O que fazer: Escreva a continuação do texto sobre o boi nas festas populares, começando logo depois da última frase dele.
---- Texto para ler
No Brasil são infinitas as manifestações culturais que apresentam o boi ou o touro como tema principal. Temos o Boi de Reis, o Bumba-meu-boi, o Boi Bumbá, o Boi de Mamão, o Boi do Maranhão, entre outros.”
Uma das tradições mais interessantes do carnaval de Porto Feliz e que entrou em desuso há algumas décadas é a do Boizinho de carnaval. Trata-se de uma manifestação antiga de nossa cultura popular, eis que se têm notícias da existência de um mestre nessa arte no ano de 1860. Trata-se de Benedito de Arruda Pais, um maestro negro e que levou a tradição do boizinho de carnaval à cidade de Tatuí, dando origem ao Cordão dos Bichos, famoso naquela cidade.
O vacum, seja boi ou touro, é figura que está ligado à divindade desde os tempos imemoriais. Encontramo-lo no culto a Dioniso (Baco), por exemplo, no momento em que um bezerro era ritualmente calçado com botas de caçador “semelhantes às que o deus frequentemente usava, e sacrificavam-no em lugar de uma criança – que não era outra senão o menino Dioniso”, conforme atesta Carl Kerényi em extenso trabalho publicado sobre o mito, intitulado “Dioniso – Imagem arquetípica da vida indestrutível”.
Além da presença relacionada ao mito de Dioniso, vemos o boi em culturas como a dos egípcios – o Boi ou Touro Ápis – e também entre os hindus que o consideram divino. Ao deus Mitra, cultuado em Roma antiga, sacrificavam-se bovinos como símbolo de ressurreição e de sacrifício. Em diversas culturas africanas o boi também é cultuado.
No Brasil são infinitas as manifestações culturais que apresentam o boi ou o touro como tema principal. Temos o Boi de Reis, o Bumba-meu-boi, o Boi Bumbá, o Boi de Mamão, o Boi do Maranhão, entre outros. Em praticamente todas as regiões do país vemos alguma manifestação em devoção ou com a presença do boi.
--------
---- Dados guardados
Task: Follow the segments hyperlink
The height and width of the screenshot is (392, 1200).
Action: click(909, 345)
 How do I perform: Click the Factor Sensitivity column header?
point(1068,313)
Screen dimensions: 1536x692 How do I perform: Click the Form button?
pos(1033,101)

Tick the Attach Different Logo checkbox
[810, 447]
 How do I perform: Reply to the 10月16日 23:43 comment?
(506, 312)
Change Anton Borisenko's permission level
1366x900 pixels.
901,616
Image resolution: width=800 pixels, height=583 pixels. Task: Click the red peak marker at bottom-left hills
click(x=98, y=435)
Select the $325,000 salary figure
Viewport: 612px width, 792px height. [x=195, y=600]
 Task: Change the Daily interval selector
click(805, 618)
--------
Resposta:
Na nossa região do Médio Tietê, o boizinho do carnaval chegou a ter seus momentos de glória. Aqui, parece, está intimamente ligado às tradições africanas ou afro-brasileiras. A presença de pessoas negras nessas brincadeiras é constante, embora não seja exclusiva. O historiador Francisco Nardy Filho relata que em Itu o “boizinho pulava, dançava, investia, adoecia, deitava-se; vinha o doutor, curava-o e punha-se ele de novo a pular, a dançar e a investir; e tudo isso acompanhado de cantigas ao som das violas, pandeiros, caixas e zabumbas. Assim se divertiam aqueles bons pretos…”. Em Itu, de acordo com Nardy, o boizinho aparecia durante a passagem do Ano Novo.
O boizinho nada mais é do que uma armação de bambu e arames, coberta de panos e cuja estrutura lembra o corpo de um boi, com chifres e tudo mais. Debaixo dessa armação, uma pessoa se traveste de boi e sai pelas ruas avançando sobre as pessoas. É uma brincadeira que envolve todos os que participam.
Em Porto Feliz, o boizinho esteve ligado ao carnaval. Ainda há muita gente que confeccionou a armação de boi de carnaval, como Ivan Sampaio e Carlos Caceta. O boizinho do Tedéu surgiu por volta de 1965, com Ivan Sampaio, Caetaninho, Dina, Marcos Pistola, Toni Caoio e Pedrão.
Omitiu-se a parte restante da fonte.